**Required action**. Only the lines that include "petit" should be copied from the data below.

:: Available data ::

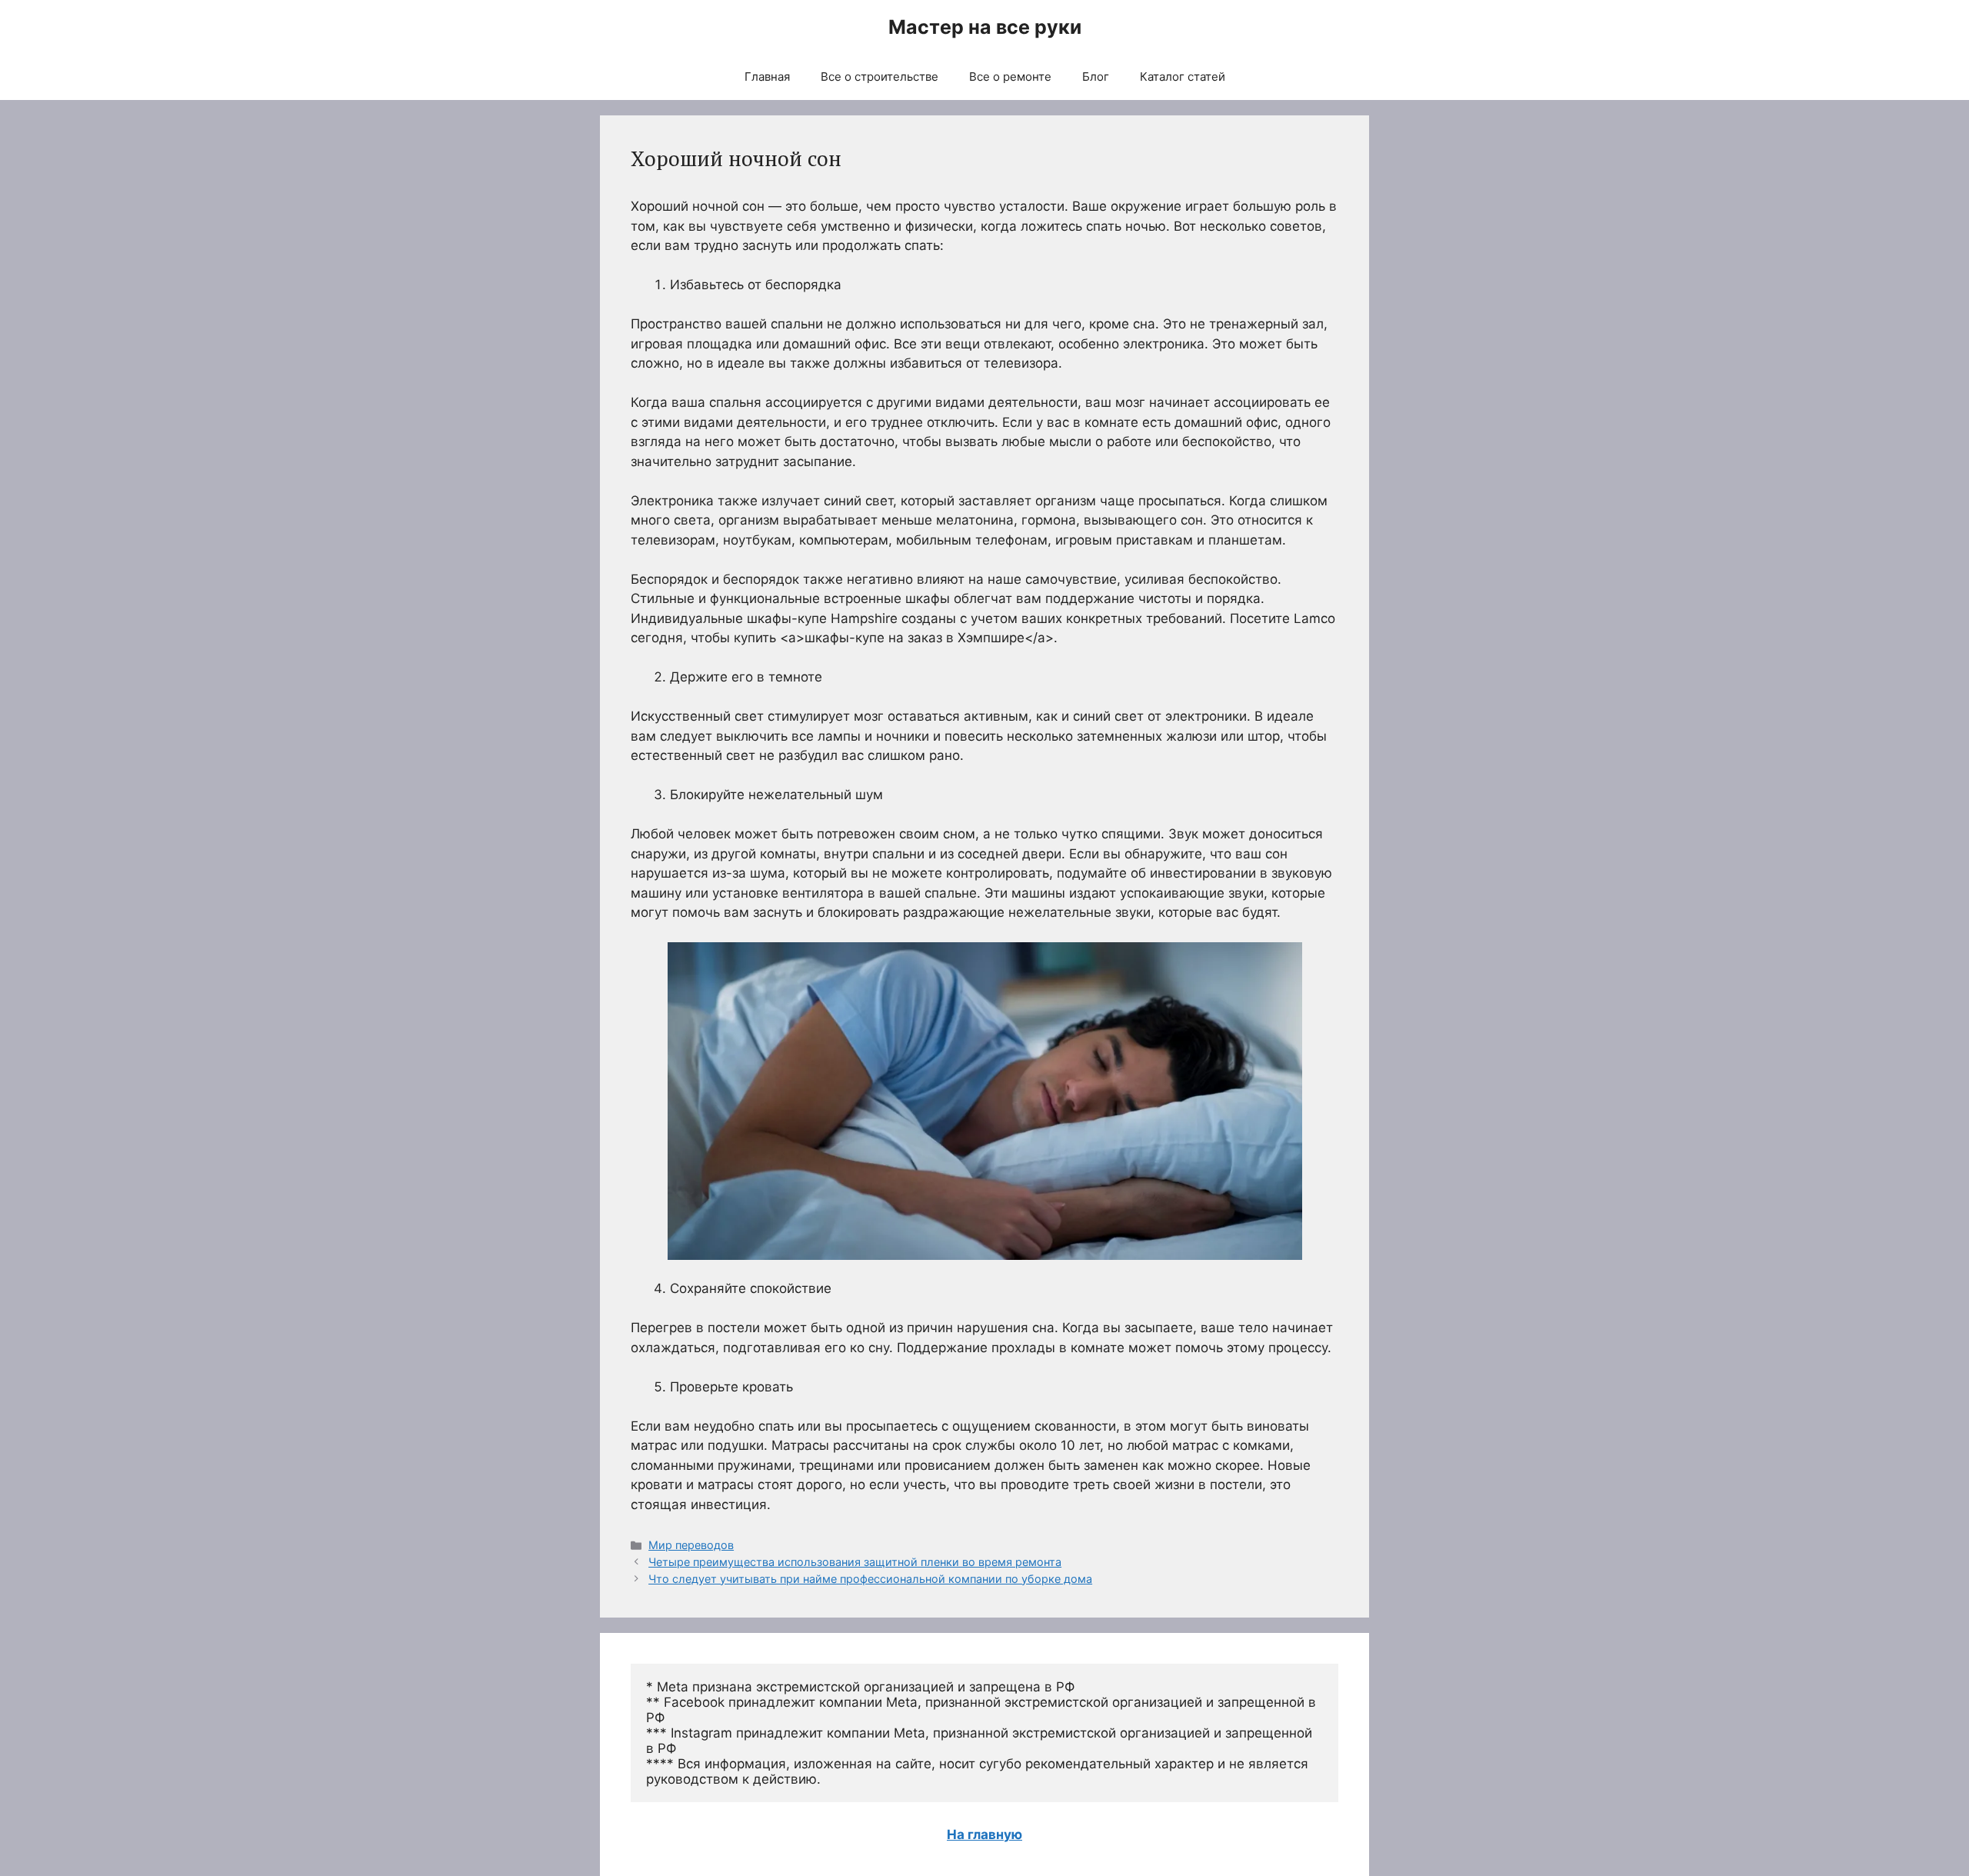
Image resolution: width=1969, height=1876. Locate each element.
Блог (1095, 76)
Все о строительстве (879, 76)
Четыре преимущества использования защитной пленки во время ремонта (854, 1561)
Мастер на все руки (984, 26)
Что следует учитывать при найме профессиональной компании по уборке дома (870, 1578)
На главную (984, 1834)
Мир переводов (691, 1544)
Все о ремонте (1010, 76)
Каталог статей (1182, 76)
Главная (767, 76)
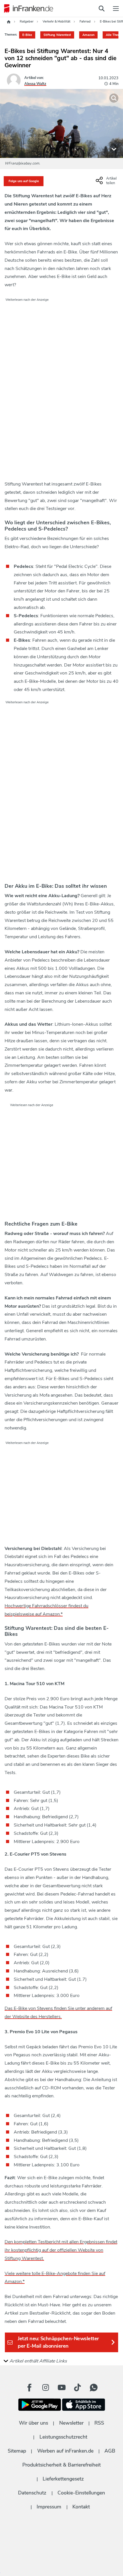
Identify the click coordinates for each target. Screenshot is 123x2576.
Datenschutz (32, 2492)
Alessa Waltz (35, 83)
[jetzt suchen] (101, 8)
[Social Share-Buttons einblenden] (107, 183)
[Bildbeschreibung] (113, 148)
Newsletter (71, 2422)
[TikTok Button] (77, 2387)
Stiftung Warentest (57, 35)
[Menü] (116, 8)
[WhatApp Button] (93, 2387)
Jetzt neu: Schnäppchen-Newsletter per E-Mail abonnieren (58, 2342)
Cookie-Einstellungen (81, 2492)
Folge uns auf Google (24, 181)
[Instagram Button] (45, 2387)
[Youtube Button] (61, 2387)
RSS (99, 2422)
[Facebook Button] (29, 2387)
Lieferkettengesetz (63, 2478)
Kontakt (81, 2506)
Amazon (88, 35)
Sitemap (17, 2450)
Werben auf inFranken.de (65, 2450)
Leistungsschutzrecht (63, 2436)
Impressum (49, 2506)
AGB (109, 2450)
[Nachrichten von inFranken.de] (27, 8)
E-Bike (27, 35)
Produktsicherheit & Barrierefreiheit (61, 2464)
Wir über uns (33, 2422)
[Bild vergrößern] (113, 98)
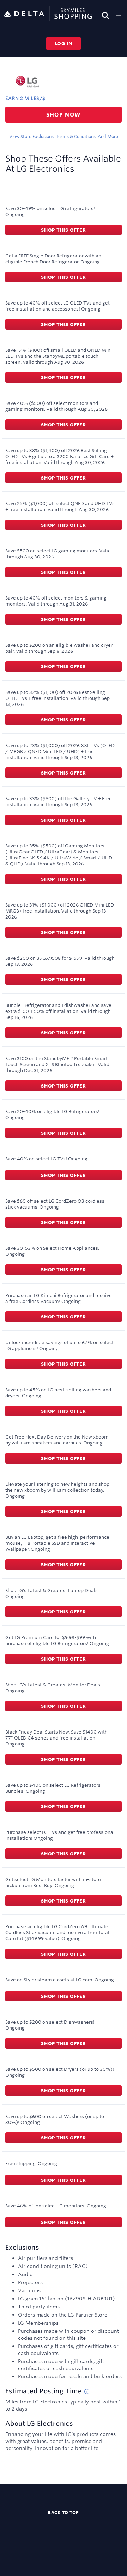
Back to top (63, 2512)
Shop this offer (63, 230)
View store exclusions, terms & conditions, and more (63, 136)
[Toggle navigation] (118, 15)
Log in (63, 43)
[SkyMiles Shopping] (48, 14)
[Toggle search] (106, 15)
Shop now (63, 114)
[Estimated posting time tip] (86, 2391)
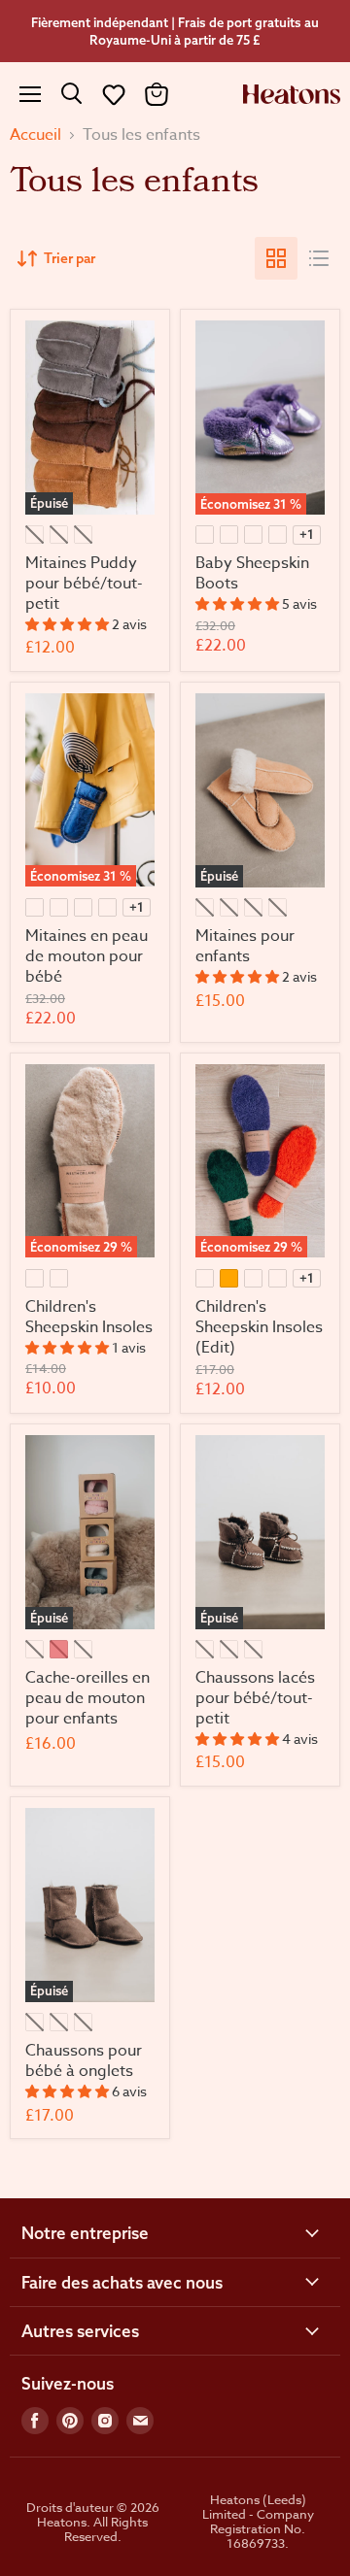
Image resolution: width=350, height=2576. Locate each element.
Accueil (35, 135)
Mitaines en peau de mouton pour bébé (86, 956)
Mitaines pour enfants (245, 946)
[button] (113, 94)
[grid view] (276, 258)
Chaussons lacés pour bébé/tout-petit (255, 1698)
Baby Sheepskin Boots (252, 573)
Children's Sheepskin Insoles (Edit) (259, 1327)
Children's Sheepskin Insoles (89, 1317)
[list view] (319, 258)
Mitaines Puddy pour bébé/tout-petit (84, 584)
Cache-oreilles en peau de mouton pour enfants (87, 1698)
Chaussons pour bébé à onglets (83, 2061)
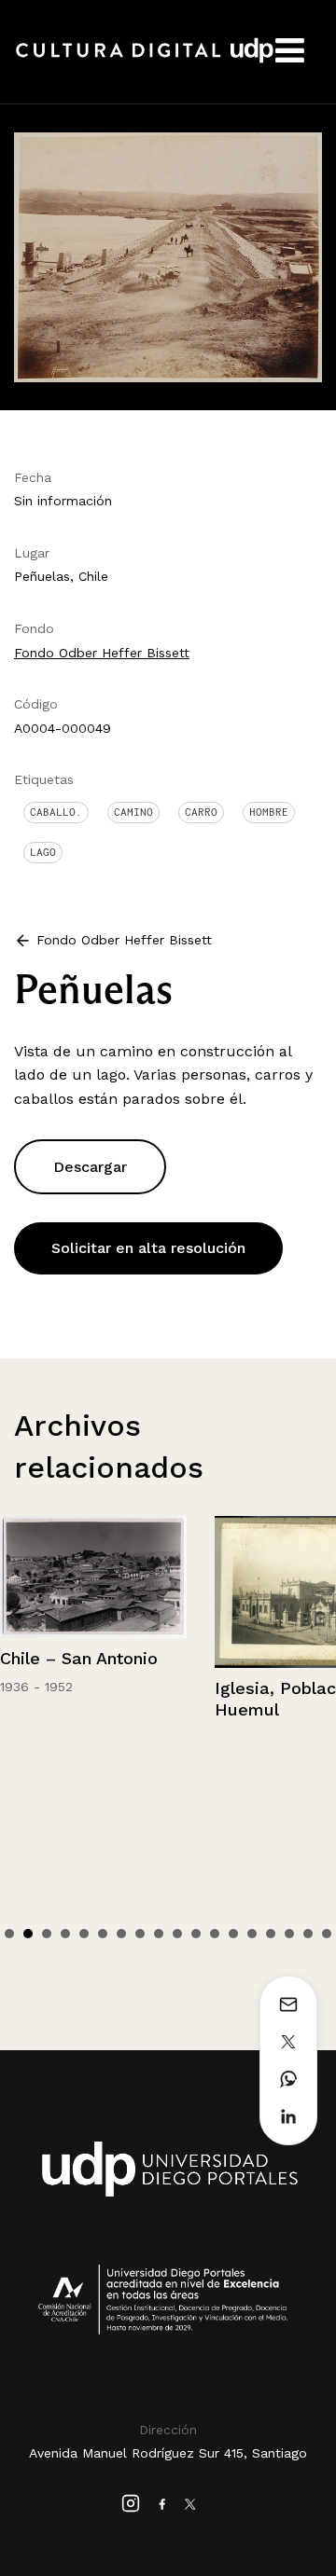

:::

**Answer box**.
Chaussons lacés pour bébé/tout-petit (255, 1698)
Mitaines Puddy pour bébé/tout-petit (84, 584)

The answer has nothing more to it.